The Singapore-based campaign by conservation group WWF was boosted by Hollywood star power, with ‘The Amazing Spider-Man 2’ stars Andrew Garfield, Emma Stone and Jamie Foxx leading ceremonies at the city-state’s Marina Bay district.
Comic-book hero Spider-Man is this year’s ‘ambassador’ for Earth Hour in which 150 countries are taking part, according to organisers. The event was launched in Sydney in 2007. The Australian city’s Opera House and Harbour Bridge were among the first landmarks around the world to dim their lights for 60 minutes during Saturday’s event.
An estimated 7,000 cities and towns from New Zealand to New York took part.
Hong Kong’s stunning waterfront skyline was unrecognisable on Saturday evening, with the city’s tallest skyscraper, the International Commerce Centre, stripped of the vast light show usually wrapped around its 118 storeys.
Blazing neon signs advertising some of the world’s largest brands were shut off, leaving the view of the heavily vertical southern Chinese city peppered only with tiny lights from buildings’ interiors.
In the Indian capital of New Delhi, lights were turned off at major landmarks, including the India Gate.
Earth Hour partnered with payments giant PayPal to allow donors to contribute to specific projects from Russia and India to Canada and Indonesia, using Asian fundraising site Crowdonomic.
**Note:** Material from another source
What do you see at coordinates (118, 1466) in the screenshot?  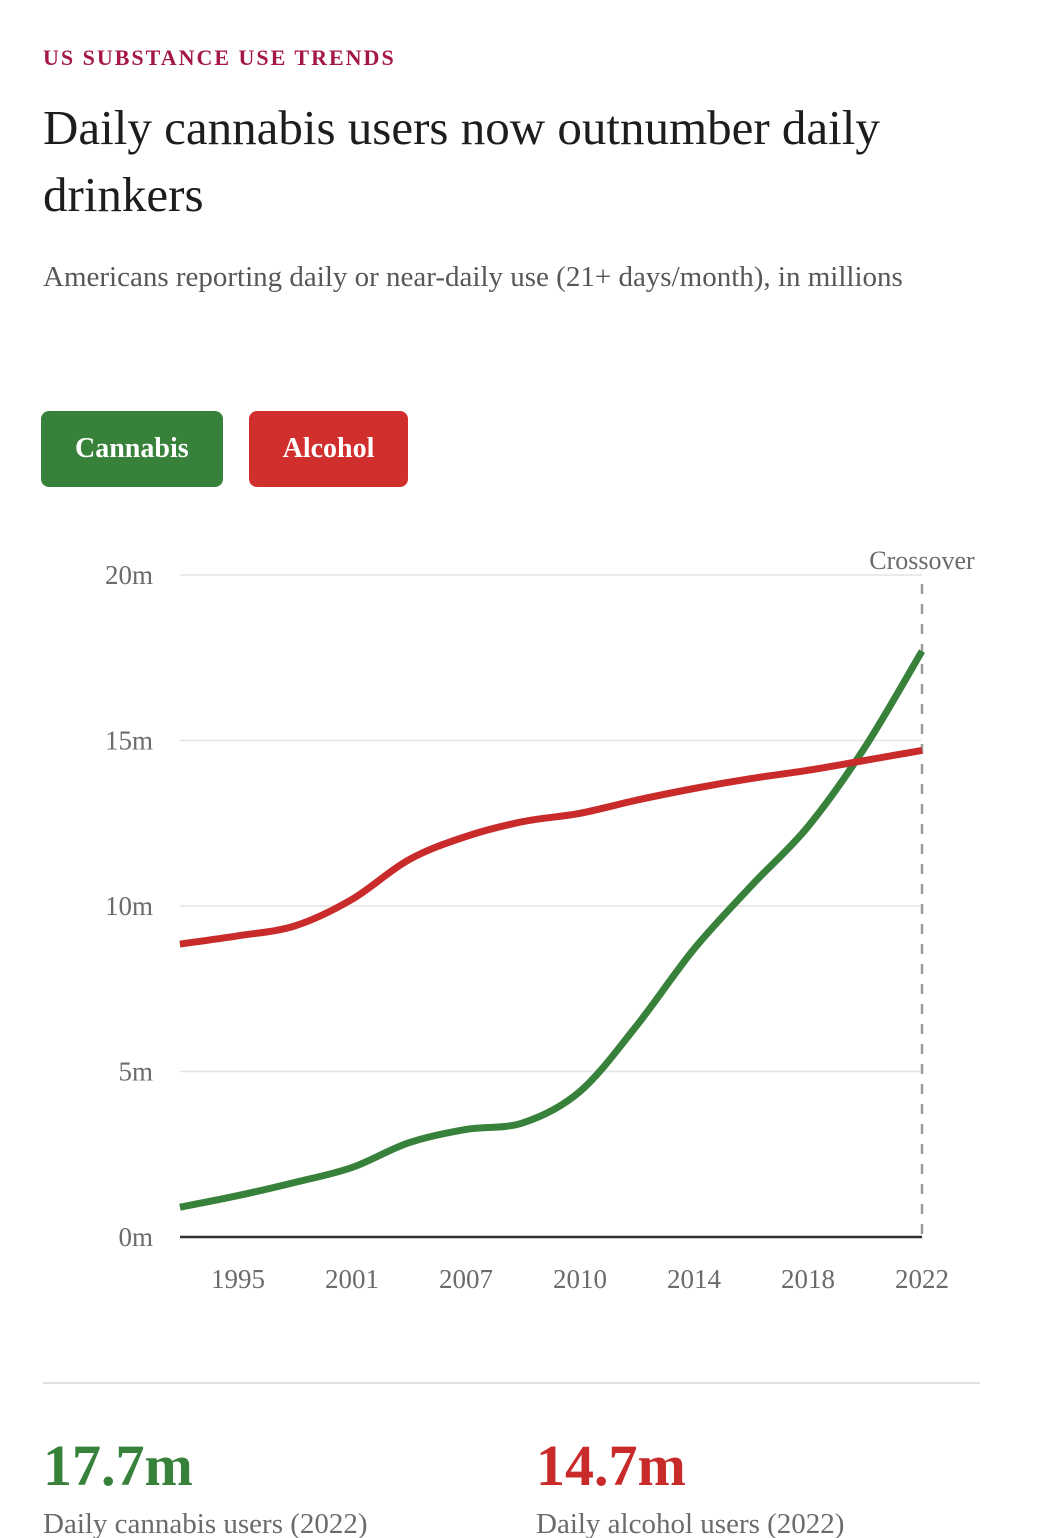 I see `cannabis-stat-value: 17.7m` at bounding box center [118, 1466].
Earth Hour chief executive Andy Ridley said before the lights went off in Singapore that the event had moved beyond symbolism to concrete action. “If you want to get real social change you need to have symbolism,” he told AFP. “We are seeing some really big outcomes.”
But it has drawn criticism, including from Danish political scientist Bjorn Lomborg who argues it does little for the real problem of global warming and diverts resources from other problems. “This celebration of darkness sends the wrong message, Lomborg said in a statement this week. “While more than a billion people across the globe make a symbol of foregoing non-essential electrical power for one hour a year, another 1.3 billion people across the developing world will continue to live without electricity as they do every other night of the year.”
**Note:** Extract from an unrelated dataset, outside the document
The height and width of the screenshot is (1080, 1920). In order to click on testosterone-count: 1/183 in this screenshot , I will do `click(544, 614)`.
Projects under the “Earth Hour Blue” crowdfunding scheme - which aim to raise more than $650,000 in total - include a turtle centre in Italy and funding for forest rangers in Indonesia. Other projects include a 24,000-dollar effort in the Philippines to bring fibreglass boat technology to coastal communities affected by Super Typhoon Haiyan in November last year. In Nepal, $100,000 is being sought for a programme called “A Flame Called Hope” to provide access to biogas energy for 150 households in the Terai region, reducing the need for wood as fuel and helping protect the habitat of endangered wildlife, according to the Earth Hour website.
“Spider-Man 2” star Garfield told journalists that he was a personal supporter of the Nepal project.
“What they are doing is turning waste into energy, it’s like the cycle of life right there, if only everyone knew how simple it was,” he said.
Earth Hour will see other landmarks including the Empire State Building in New York, the Eiffel Tower in Paris and the Kremlin in Moscow switch off their lights for an hour. “The thing about Earth Hour is that is reminds people that it needs to be a global response,” said Anna Rose, national Earth Hour manager for Australia, the country in which the event began in 2007.
“It’s quite beautiful when people turn off their lights in Earth Hour to know that they are joining with people in 154 countries.”
Australians were this year focusing on the Great Barrier Reef, the huge coral structure off Queensland which conservationists fear will be irreversibly damaged by climate change without urgent action.
The Earth Hour movement will see world landmarks including the Empire State Building, the Eiffel Tower and the Kremlin switch off their lights for 60 minutes at 8:30 pm local time on Saturday. Earth Hour began in 2007 in Sydney, but the idea quickly spread around the world and hundreds of millions of people are estimated to have turned their lights off for the event last year. Rose said it was obvious that switching lights off for one hour would not solve the world’s environmental problems, but she said the event had raised awareness about climate change in the community. “It’s important as a moment in which Australians can have this conversation about climate change,” she said.